Customer Emergency On-Call Rotation

• We do 7 days of 8 hour shifts in a follow-the-sun style, based on your location.
• There is one fallback schedule; the person in fallback on-call is pinged 10 minutes after the initial ping. (Also see first response schedule).
• After a further 10 minutes, if the alert has not been acknowledged, management is alerted.
• You can view this escalation policy on PagerDuty.
• After each shift, if there was an alert / incident, the on call person will send a hand off email to the next on call explaining what happened and what's ongoing, pointing at the right issues with the progress.
• If you are on the fallback schedule, you are expected to respond if PagerDuty pings you, if possible, since it means that all of our response layers before yours were unable to get to PagerDuty quickly enough to acknowledge the emergency. However, if you are on a fallback schedule, then you do not need to adapt your plans as would be expected if you are on the main schedule.

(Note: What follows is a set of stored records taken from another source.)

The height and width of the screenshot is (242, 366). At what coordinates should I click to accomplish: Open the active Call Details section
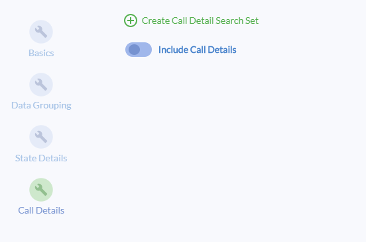41,196
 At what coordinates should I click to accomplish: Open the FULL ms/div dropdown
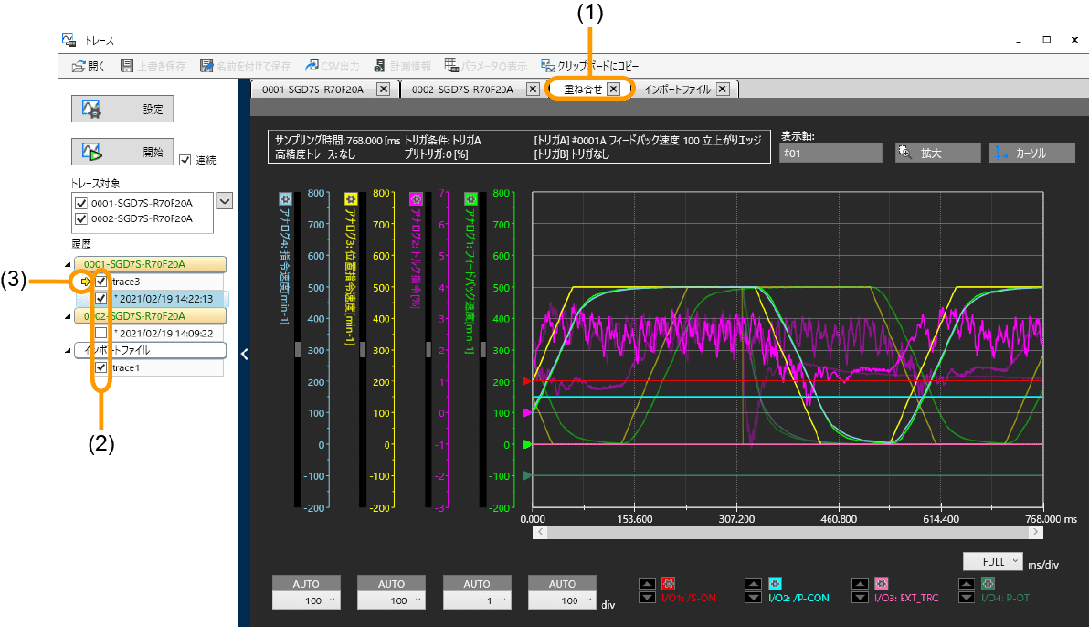[x=991, y=561]
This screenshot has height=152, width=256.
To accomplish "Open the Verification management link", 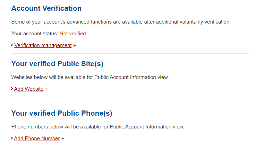I will click(43, 45).
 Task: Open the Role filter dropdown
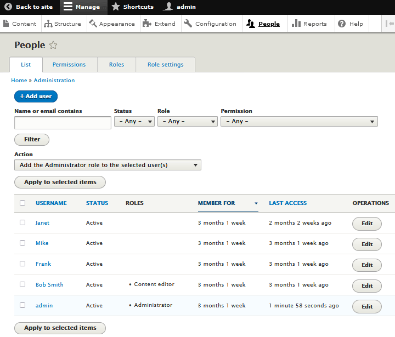click(x=187, y=122)
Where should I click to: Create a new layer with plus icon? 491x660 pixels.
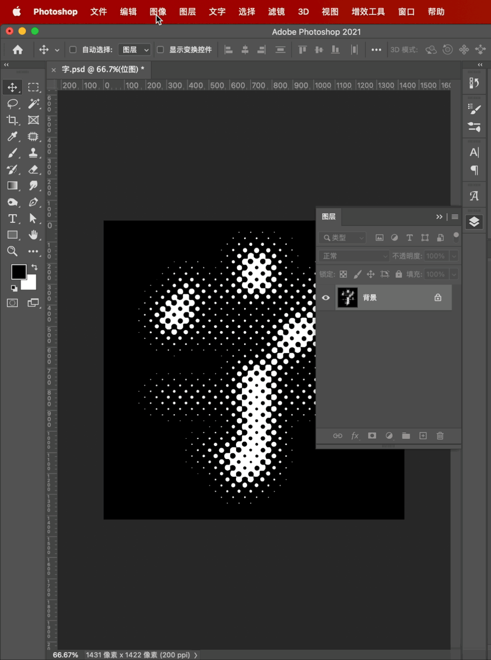pos(423,436)
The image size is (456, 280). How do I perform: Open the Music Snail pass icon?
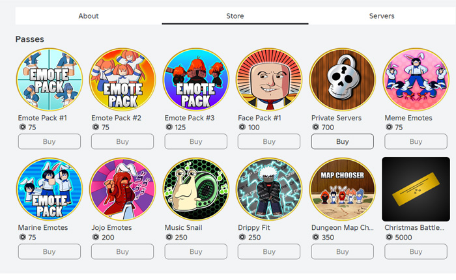(196, 190)
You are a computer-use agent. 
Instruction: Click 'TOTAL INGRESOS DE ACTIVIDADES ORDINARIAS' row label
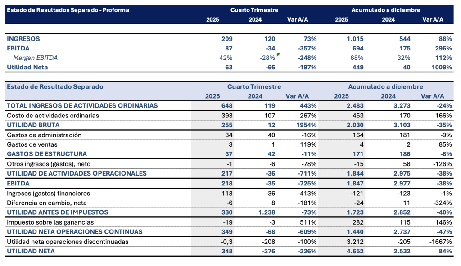(82, 105)
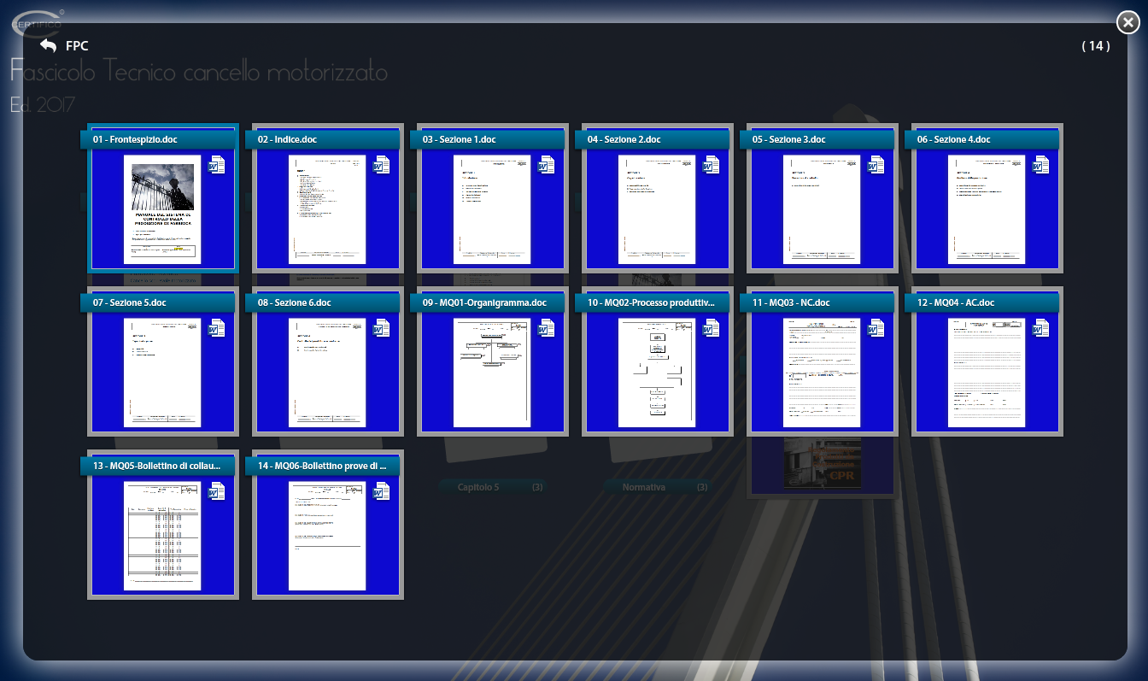The height and width of the screenshot is (681, 1148).
Task: Close the FPC document overlay
Action: [x=1128, y=23]
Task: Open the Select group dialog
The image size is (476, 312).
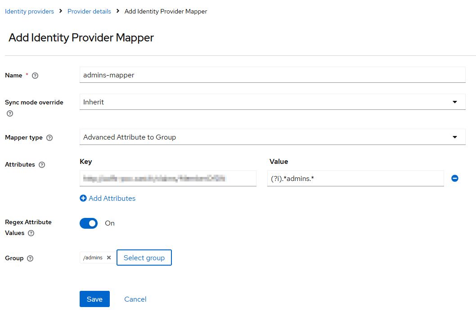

Production Team On-Call Rotation

• We do 7 days of 12 hours shifts in a follow-the-sun style, based on your location.
• After each shift the on call person will send a hand off email to the next on call explaining what happened and what's ongoing, pointing at the right issues with the progress.
• If nothing happened, consider sending an email to just let the next on-call be aware that nothing has happened.
• We only have 1 person at any time doing on call, we avoid having fall backs because that leads to ignore pages because "the next fallback will pick it up", we take on call seriously.
• We track metrics on uptime first, then on time to fix (TTF). We do so to understand where the pain is, and how much time are we investing in fixing a problem and use those metrics to drive automation priorities.
• Escalation will page everyone on the on call rotation in 15 minutes, and if that fails it will page up in the management chain.
• When being on call prioritize work that will make the on call better (that includes building projects, systems, adding metrics, removing noisy alerts). We strive to have nothing to do when on call and to have meaningful alerts and pages. The only way that this will happen is by investing time in automating ourselves out a job.
• The main expectation when being on call is to triage the urgency of a page: if GitLab.com is down look for the right runbook and do your best to bring it back up, but If you don't know what to do use your phone to call someone to help out.

How to page current production on-call

From Slack you can page by using the slash pd command, like so: /pd message for the on call

This will trigger high urgency notification rules and escalates as needed.